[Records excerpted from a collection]
..........
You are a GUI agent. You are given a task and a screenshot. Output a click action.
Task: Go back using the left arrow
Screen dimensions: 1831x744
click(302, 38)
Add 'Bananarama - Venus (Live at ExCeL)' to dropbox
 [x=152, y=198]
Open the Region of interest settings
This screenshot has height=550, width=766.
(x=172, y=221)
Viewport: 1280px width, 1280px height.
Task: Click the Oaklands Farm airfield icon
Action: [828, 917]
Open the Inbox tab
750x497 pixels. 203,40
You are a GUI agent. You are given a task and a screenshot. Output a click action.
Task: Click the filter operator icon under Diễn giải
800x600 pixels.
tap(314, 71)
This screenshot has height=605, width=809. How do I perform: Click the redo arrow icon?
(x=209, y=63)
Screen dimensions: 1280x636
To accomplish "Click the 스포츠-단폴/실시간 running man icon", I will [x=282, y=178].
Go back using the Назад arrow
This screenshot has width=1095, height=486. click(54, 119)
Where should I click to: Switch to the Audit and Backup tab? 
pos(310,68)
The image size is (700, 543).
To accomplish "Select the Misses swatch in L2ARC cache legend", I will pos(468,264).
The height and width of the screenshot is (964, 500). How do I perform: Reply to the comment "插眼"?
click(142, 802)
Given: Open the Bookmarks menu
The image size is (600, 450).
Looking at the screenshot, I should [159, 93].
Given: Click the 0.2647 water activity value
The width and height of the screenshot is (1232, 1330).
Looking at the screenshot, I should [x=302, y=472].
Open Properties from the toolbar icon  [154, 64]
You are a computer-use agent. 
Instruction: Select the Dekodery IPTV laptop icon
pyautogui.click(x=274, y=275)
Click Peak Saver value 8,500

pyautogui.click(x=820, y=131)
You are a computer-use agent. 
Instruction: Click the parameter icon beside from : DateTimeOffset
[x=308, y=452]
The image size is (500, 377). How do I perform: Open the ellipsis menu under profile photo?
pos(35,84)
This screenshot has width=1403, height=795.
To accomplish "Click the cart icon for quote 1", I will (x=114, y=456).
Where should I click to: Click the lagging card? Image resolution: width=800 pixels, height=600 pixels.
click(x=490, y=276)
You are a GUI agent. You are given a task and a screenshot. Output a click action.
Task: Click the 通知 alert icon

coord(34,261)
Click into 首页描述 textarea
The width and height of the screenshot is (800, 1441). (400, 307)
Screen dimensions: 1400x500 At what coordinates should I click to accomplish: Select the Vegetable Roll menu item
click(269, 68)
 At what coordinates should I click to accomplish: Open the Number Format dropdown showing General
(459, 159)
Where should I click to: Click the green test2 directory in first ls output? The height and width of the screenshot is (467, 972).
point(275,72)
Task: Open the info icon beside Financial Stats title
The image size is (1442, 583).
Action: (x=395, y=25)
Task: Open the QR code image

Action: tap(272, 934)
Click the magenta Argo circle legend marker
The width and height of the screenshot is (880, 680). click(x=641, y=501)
..........
Your objective: What lines above hold the word "will"? List them all.

Solution:
To accomplish "Click the 스포츠-단폴/실시간 running man icon", I will [x=282, y=178].
To accomplish "Select the Misses swatch in L2ARC cache legend", I will pos(468,264).
To accomplish "Click the cart icon for quote 1", I will (x=114, y=456).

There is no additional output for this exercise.